Data for review:
*** Block opens ***

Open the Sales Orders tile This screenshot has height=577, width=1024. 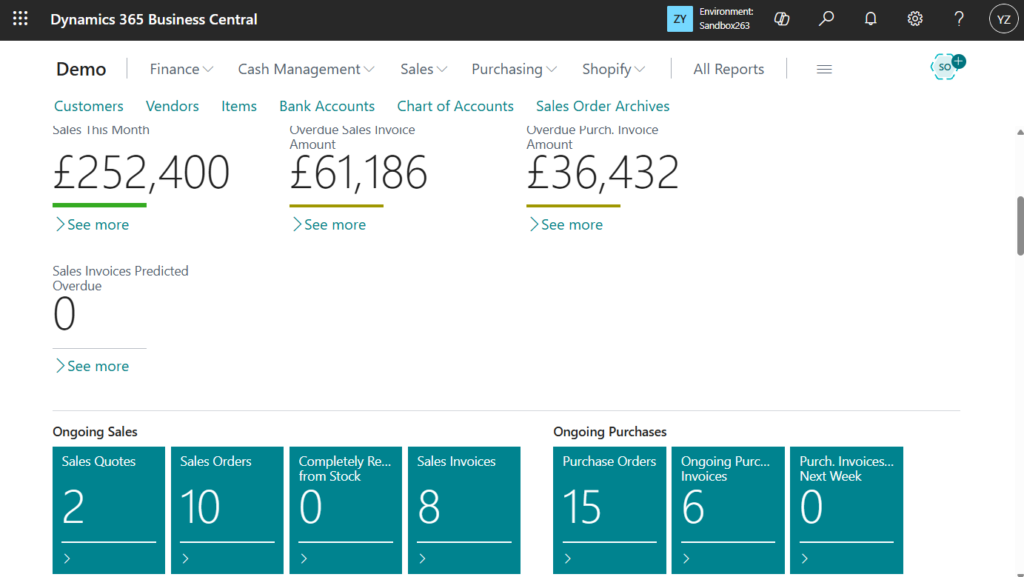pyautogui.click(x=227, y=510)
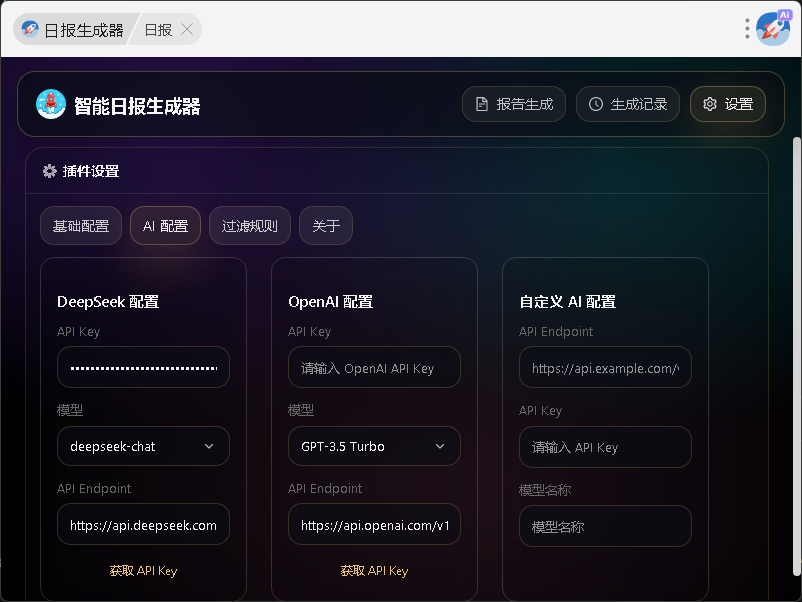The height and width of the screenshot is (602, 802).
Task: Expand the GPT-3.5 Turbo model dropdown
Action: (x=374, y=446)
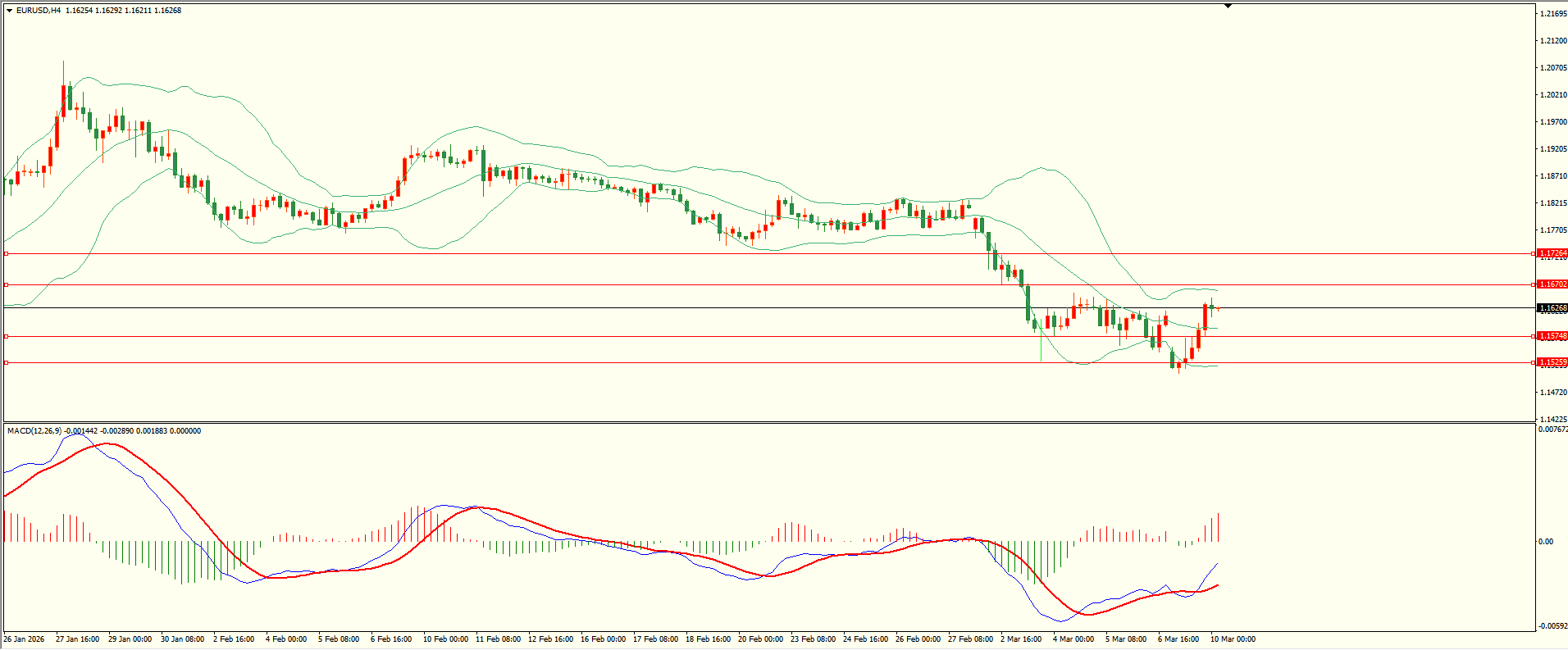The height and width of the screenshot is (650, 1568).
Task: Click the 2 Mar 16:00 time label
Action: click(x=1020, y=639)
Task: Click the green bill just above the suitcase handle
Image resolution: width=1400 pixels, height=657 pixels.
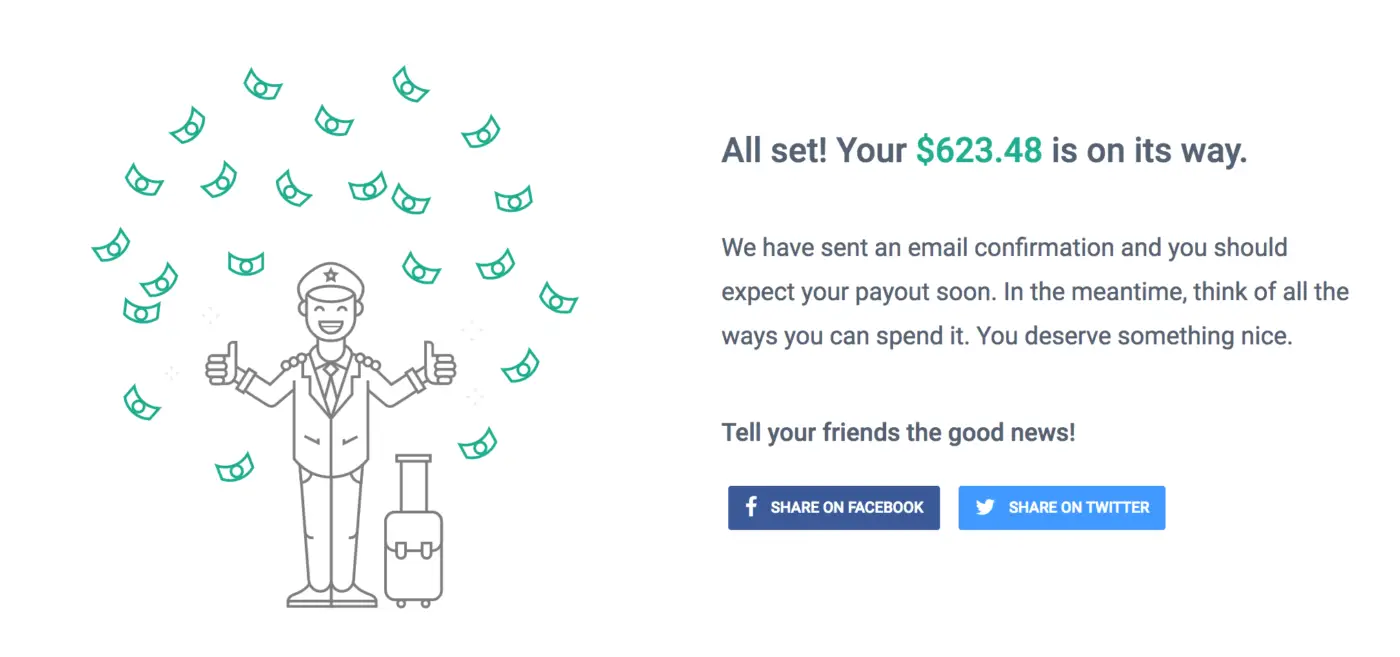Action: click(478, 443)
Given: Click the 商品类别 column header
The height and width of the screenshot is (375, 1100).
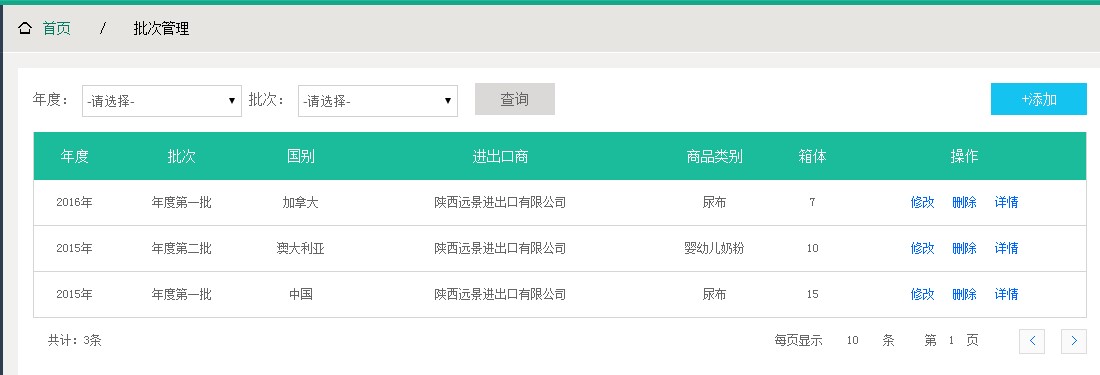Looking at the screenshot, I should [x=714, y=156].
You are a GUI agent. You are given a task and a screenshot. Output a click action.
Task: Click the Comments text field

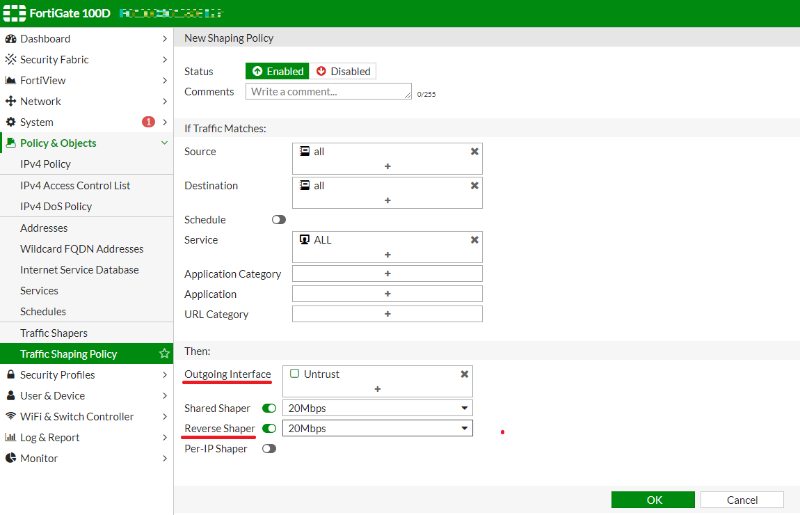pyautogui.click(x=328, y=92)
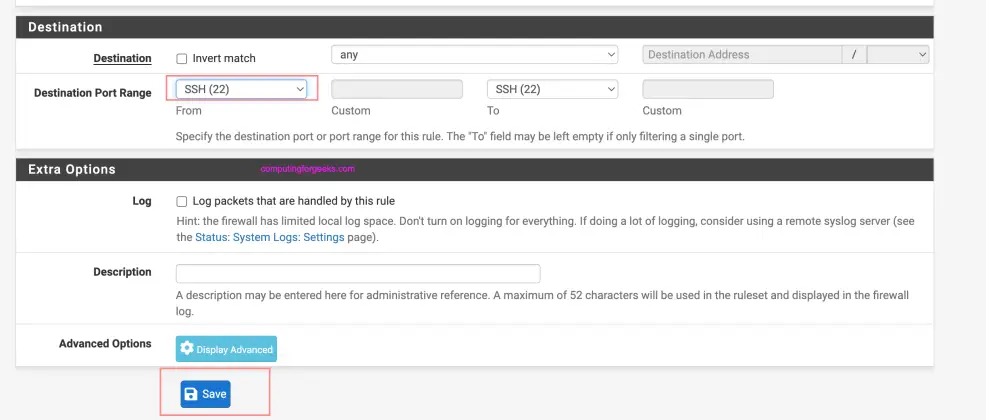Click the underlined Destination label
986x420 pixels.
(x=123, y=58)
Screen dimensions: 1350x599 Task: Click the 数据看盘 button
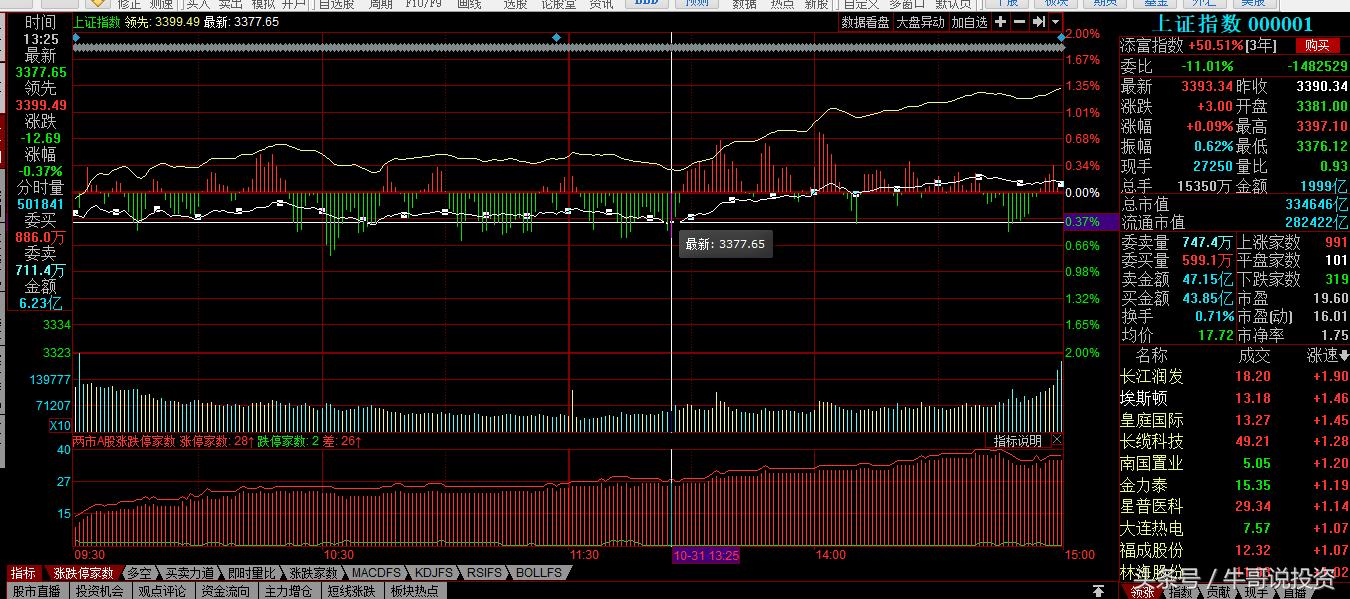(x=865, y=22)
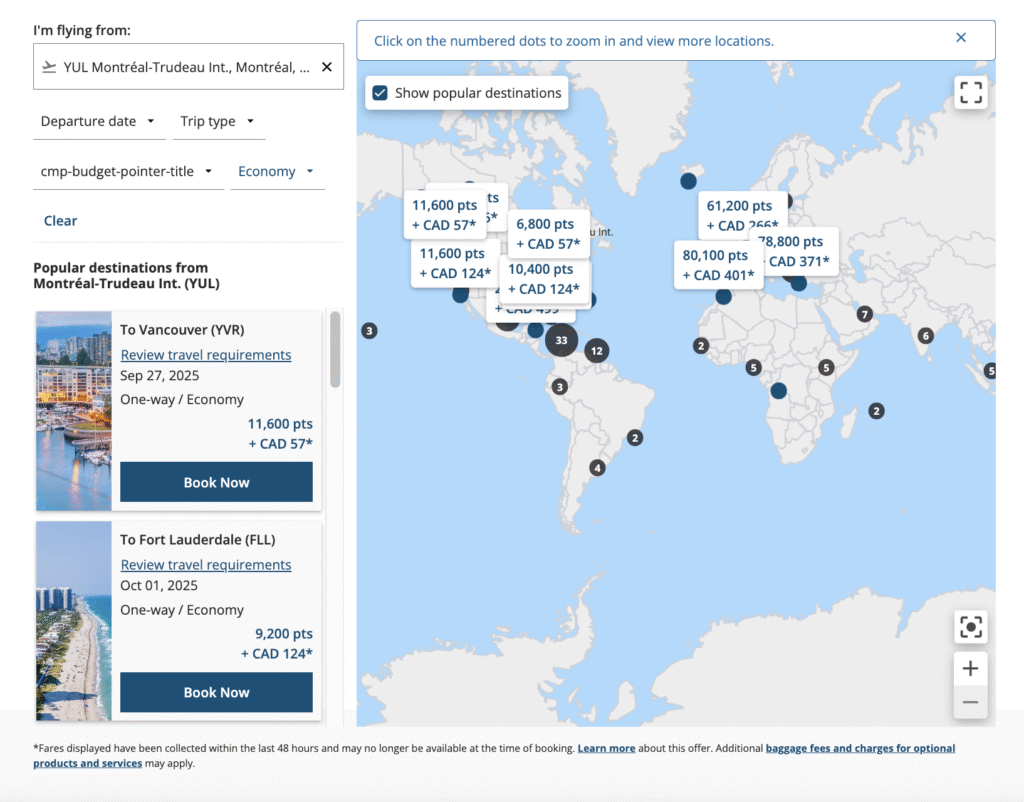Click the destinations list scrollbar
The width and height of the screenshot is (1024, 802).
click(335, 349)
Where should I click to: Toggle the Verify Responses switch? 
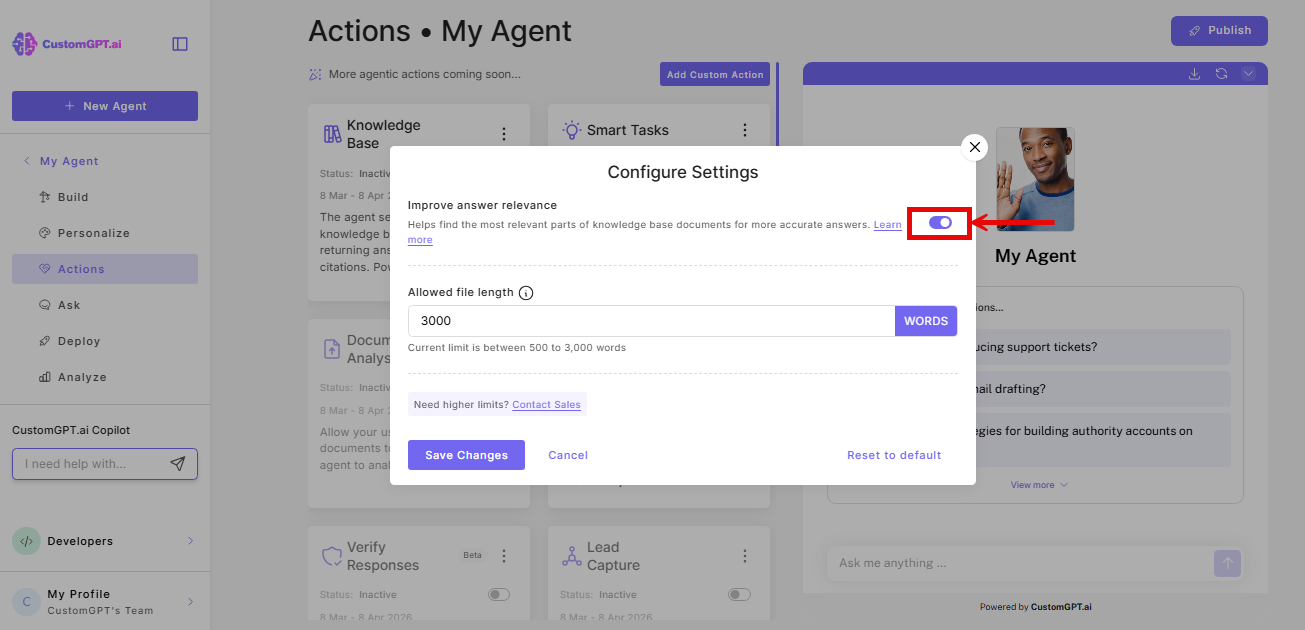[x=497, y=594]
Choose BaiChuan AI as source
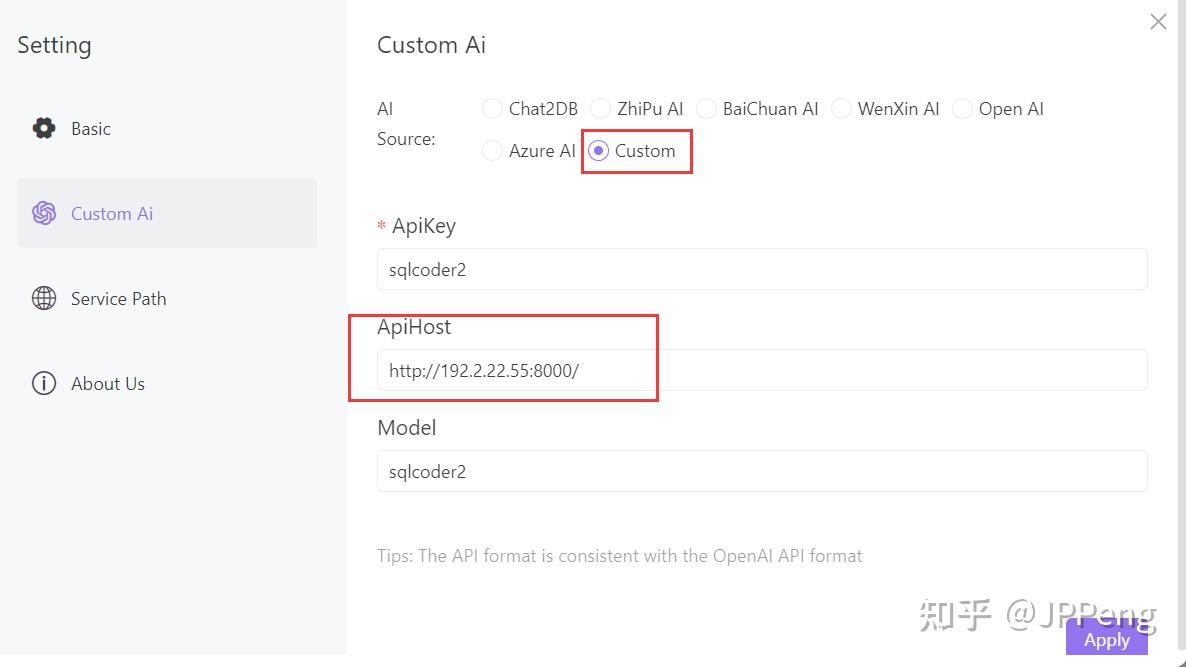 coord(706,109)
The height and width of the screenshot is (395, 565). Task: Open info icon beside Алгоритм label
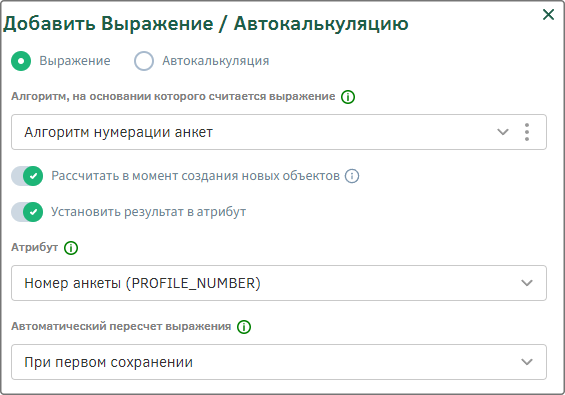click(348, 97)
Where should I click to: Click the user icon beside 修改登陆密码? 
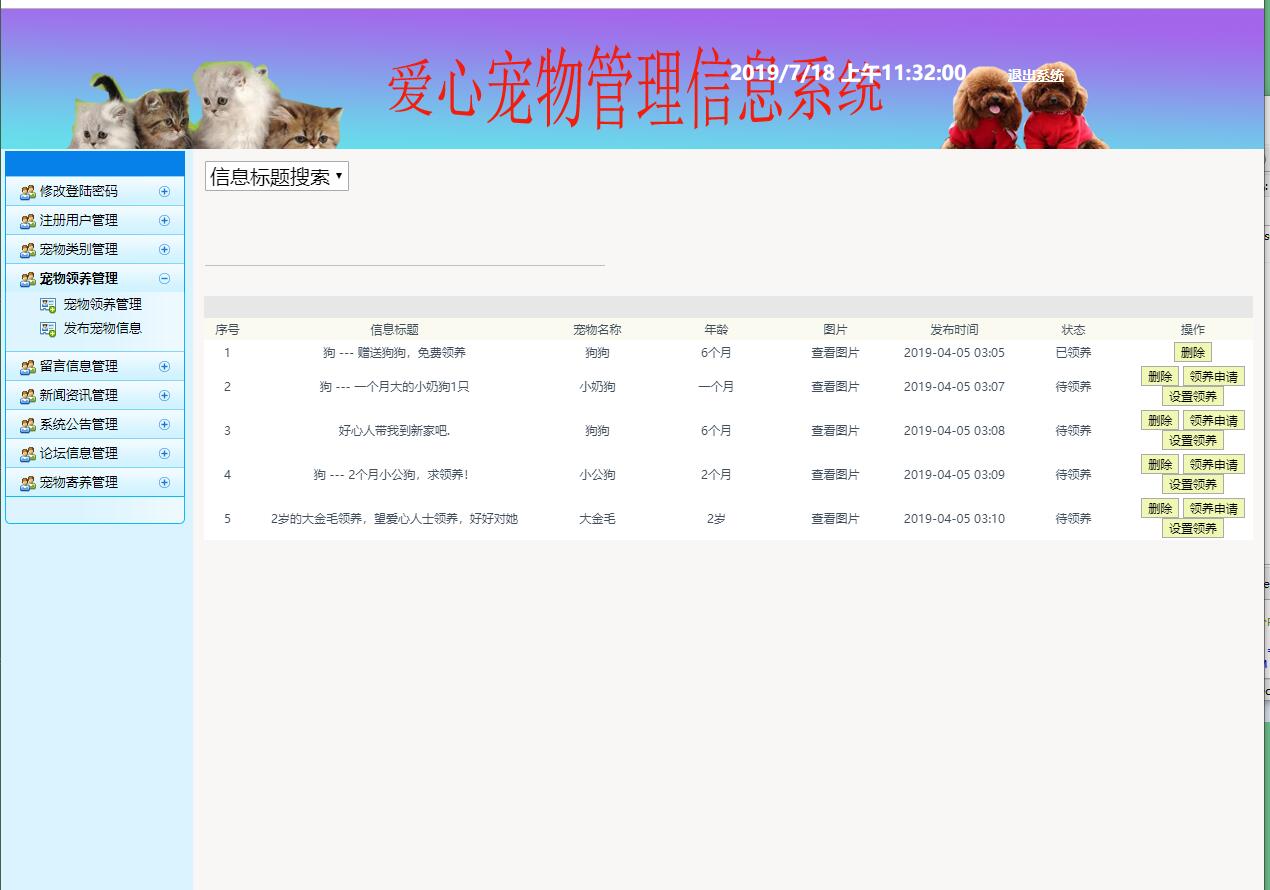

*** Block closes ***

Exercise:
Begin at the line containing "Choose BaiChuan AI as source" and extract every line through the end of the records, inclusive, exactly and only; omit pictures.

Result:
Choose BaiChuan AI as source
 coord(706,109)
The height and width of the screenshot is (395, 565). Task: Open info icon beside Алгоритм label
click(348, 97)
Where should I click to: Click the user icon beside 修改登陆密码? 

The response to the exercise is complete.